「失われた30年」で就職に苦労し、女性の約3割が子どもを産んでいない氷河期世代。甲南大学マネジメント創造学部教授の前田正子さんは「この世代は非正規雇用になった人が多く、恋愛や結婚をしたい20~30代の時期に将来への展望を持てなかった」という――。
リクルートスーツに身を包んだ就活中の学生たち
写真=iStock.com/b-bee
※写真はイメージです

氷河期世代の不遇が少子化を速めた

日本の少子化がここまで進んだ大きな要因としては、団塊ジュニアとポスト団塊ジュニア世代の未婚化が進んだことが挙げられます。この世代は1970年〜84年ごろに生まれて異常な就職難の時期に学卒者になった、いわゆる「就職氷河期世代」です。

前回の記事では、日本の1975年生まれの女性の無子比率が世界一高いことや、少子化の現状とこれからについてお話ししました。今回は、特に就職氷河期世代の女性が歩んできた道のりに焦点を当てたいと思います。この世代の不遇こそが、現在の少子化加速を引き起こしていると思うからです。

この世代、団塊ジュニアとポスト団塊ジュニアは、出生数が過去最高の200万人を超えた年もあり、特に人口が多い。本来なら第3次ベビーブームの担い手だったにもかかわらず、就職活動の時期がバブル崩壊後の経済停滞期だったために、雇用情勢の極端な悪化とそれに伴う経済的不安に見舞われました。

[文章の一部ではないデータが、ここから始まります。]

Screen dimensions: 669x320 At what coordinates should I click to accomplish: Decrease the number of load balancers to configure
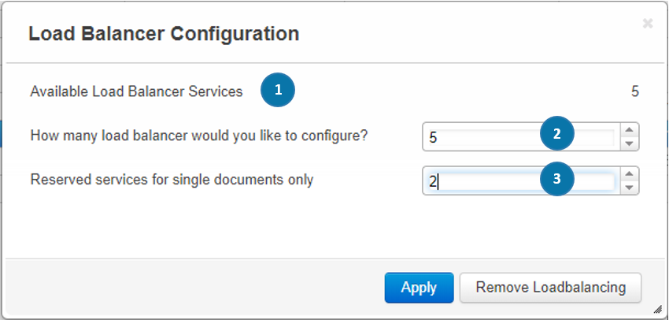629,143
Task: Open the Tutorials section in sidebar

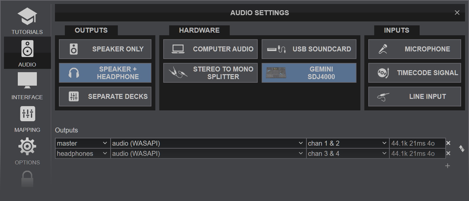Action: (27, 21)
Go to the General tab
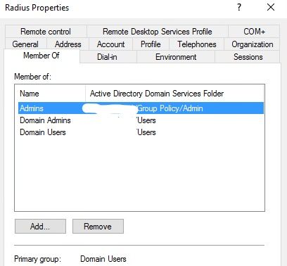287x266 pixels. 25,44
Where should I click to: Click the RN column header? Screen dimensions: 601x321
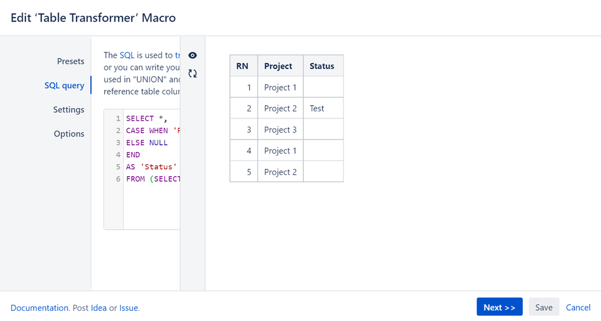pos(242,66)
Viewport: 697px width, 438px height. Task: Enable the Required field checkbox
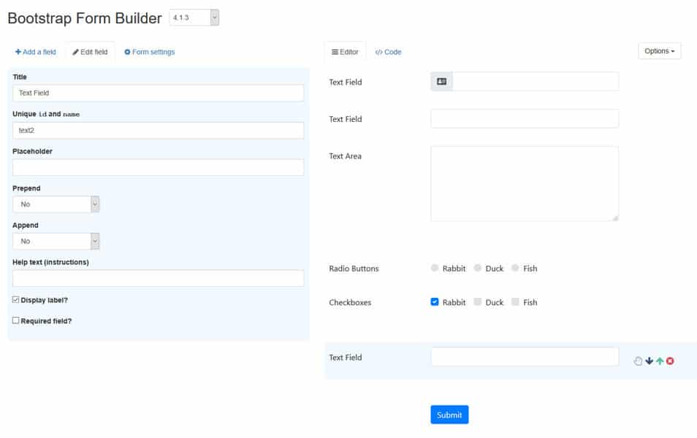pos(15,320)
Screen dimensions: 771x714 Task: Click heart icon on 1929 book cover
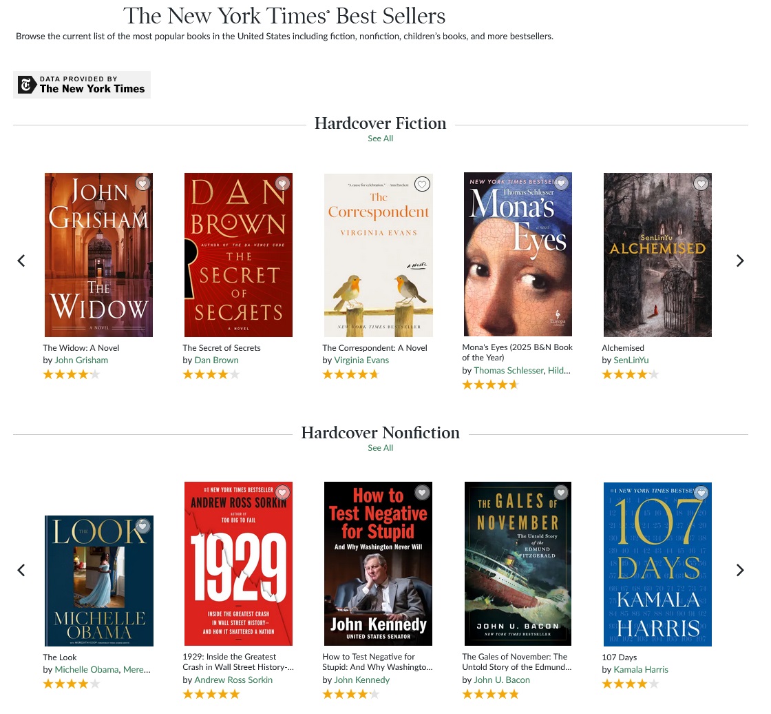pos(282,492)
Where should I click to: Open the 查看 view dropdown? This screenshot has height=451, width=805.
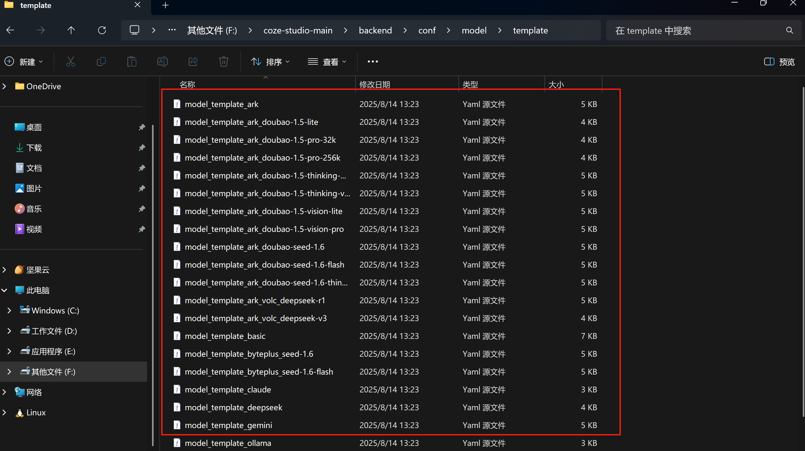tap(327, 61)
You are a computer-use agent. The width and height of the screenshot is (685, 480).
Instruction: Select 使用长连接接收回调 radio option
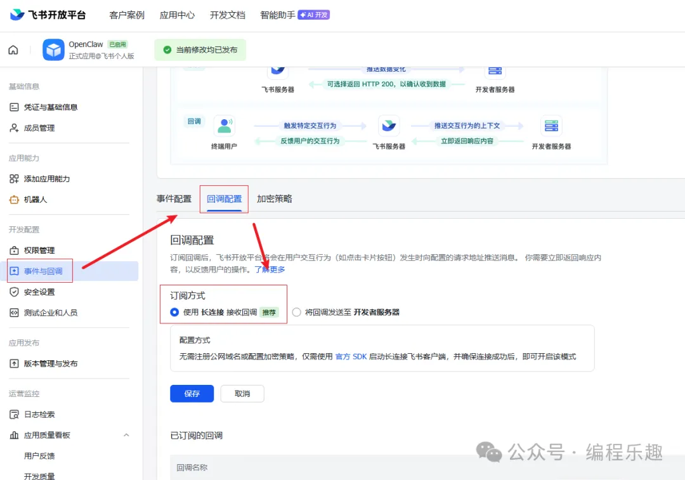tap(175, 312)
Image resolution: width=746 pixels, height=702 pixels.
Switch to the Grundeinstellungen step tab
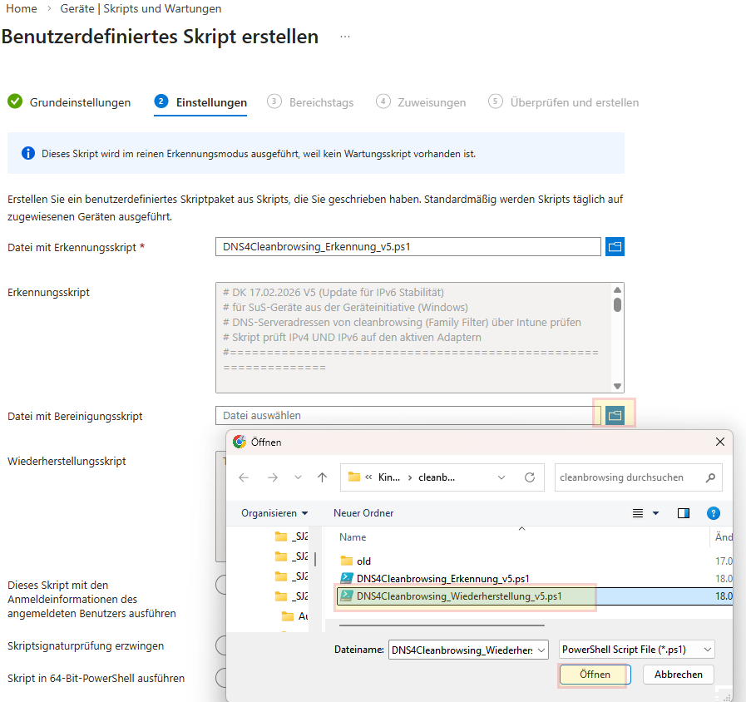[80, 102]
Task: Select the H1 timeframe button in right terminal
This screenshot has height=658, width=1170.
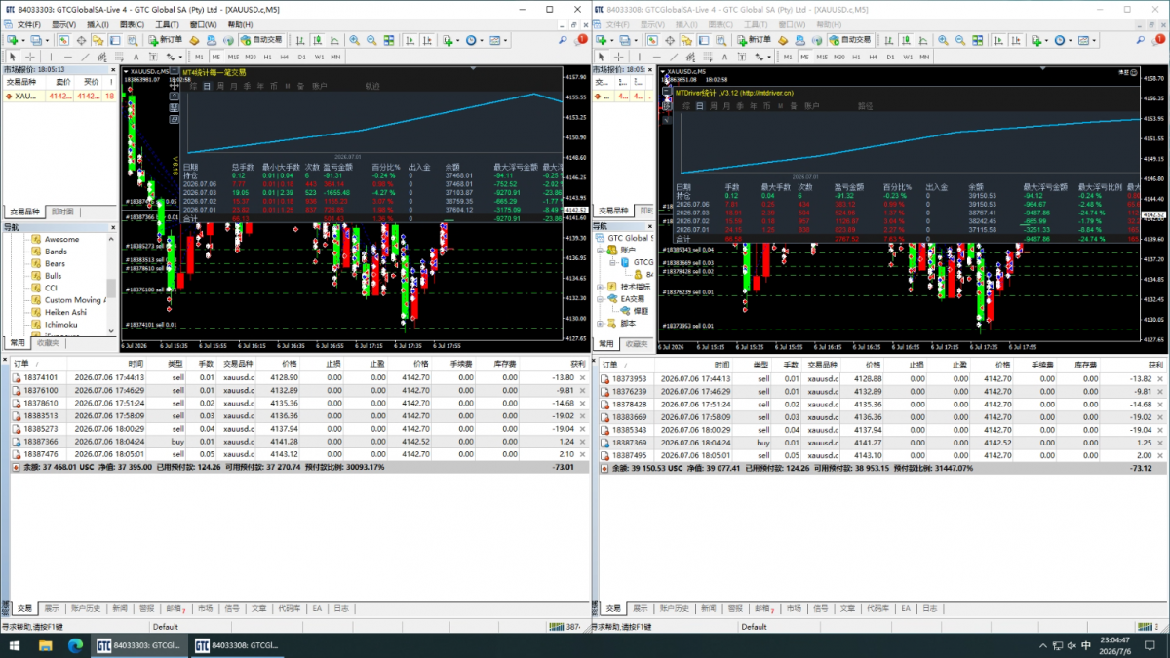Action: click(856, 57)
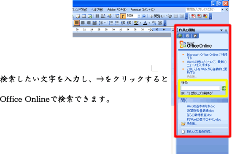Toggle show formatting marks button
This screenshot has width=232, height=154.
pyautogui.click(x=123, y=16)
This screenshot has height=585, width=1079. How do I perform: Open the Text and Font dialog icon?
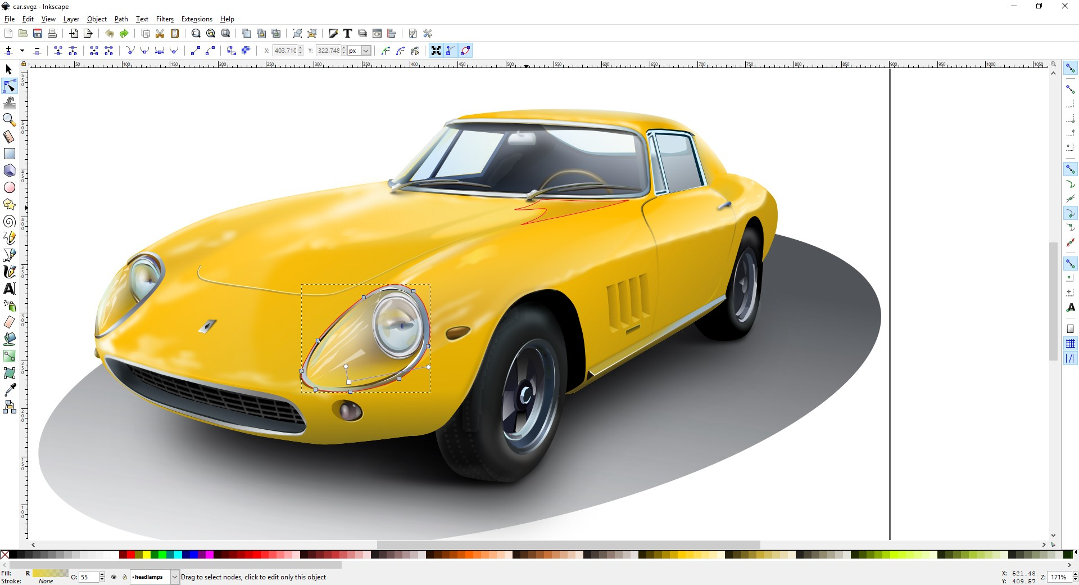click(348, 34)
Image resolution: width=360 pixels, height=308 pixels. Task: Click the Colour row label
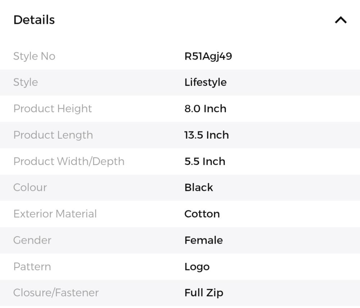tap(30, 187)
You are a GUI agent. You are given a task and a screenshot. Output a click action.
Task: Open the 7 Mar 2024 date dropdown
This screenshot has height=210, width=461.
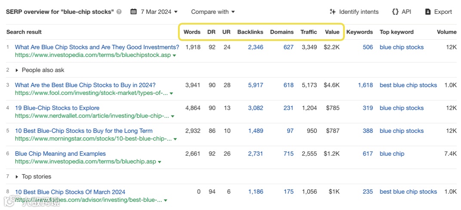159,12
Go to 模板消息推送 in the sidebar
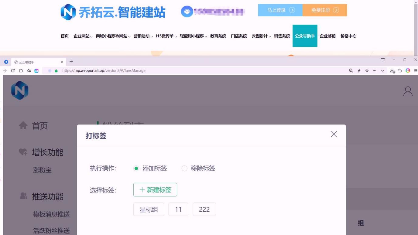The image size is (418, 235). coord(51,214)
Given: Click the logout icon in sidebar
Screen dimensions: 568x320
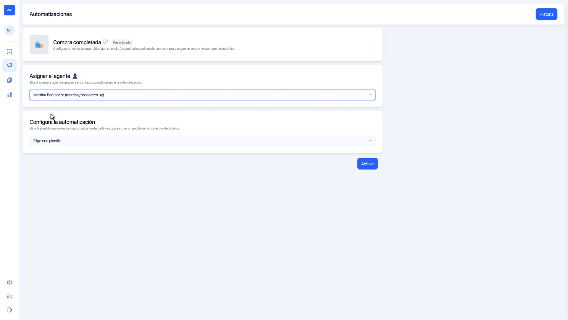Looking at the screenshot, I should (x=9, y=310).
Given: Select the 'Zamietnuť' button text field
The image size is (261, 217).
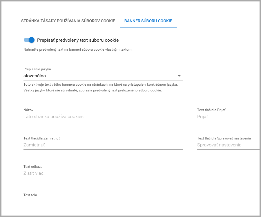Looking at the screenshot, I should pyautogui.click(x=103, y=145).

90年代後半には、大学卒業生の2〜3割強が無業かアルバイトのまま卒業しています。そのため、非正規雇用からスタートせざるを得なかった女性も多く、その後の賃金や職業生活において、卒業後すぐ正社員になれた人との間に大きな格差が生まれることになりました。

【図表1】1991年と2000年の大学卒業生の男女別進路
出典=『子どもの消えゆく国で』(岩波書店)

9割の女性が結婚しようと考えていた

それでも当時は、調査によれば9割の女性がいずれ結婚しようと考えていました。しかし、不安定雇用の人が増える中で未婚率は上昇。結果として、1975年生まれの女性の3割近くが生涯無子となっています。

こうした若者の雇用劣化に対し、国は2000年代に入っても有効な手を打ち出せませんでした。両立支援制度や保育サービスなどの充実には取り組み始めましたが、その恩恵を受けられたのは大企業の正社員などほんの一握りの人たちだけ。契約社員や派遣社員のほとんどは適用外でした。

非正規雇用の女性の多くは産休や育休も使えず、保育園への入所も難しかったのです。そんな状況では、妊娠は退職、すなわち無職・無収入になることを意味します。

いったん無職になってから出産後に再度求職活動をしようと思っても、そこにもまた高い壁がありました。保育園は仕事が決まってからでないと申請を受け付けてくれない、でも保育園が決まらないと内定が取れない。そんな地獄のようなループが待ち受けていたのです。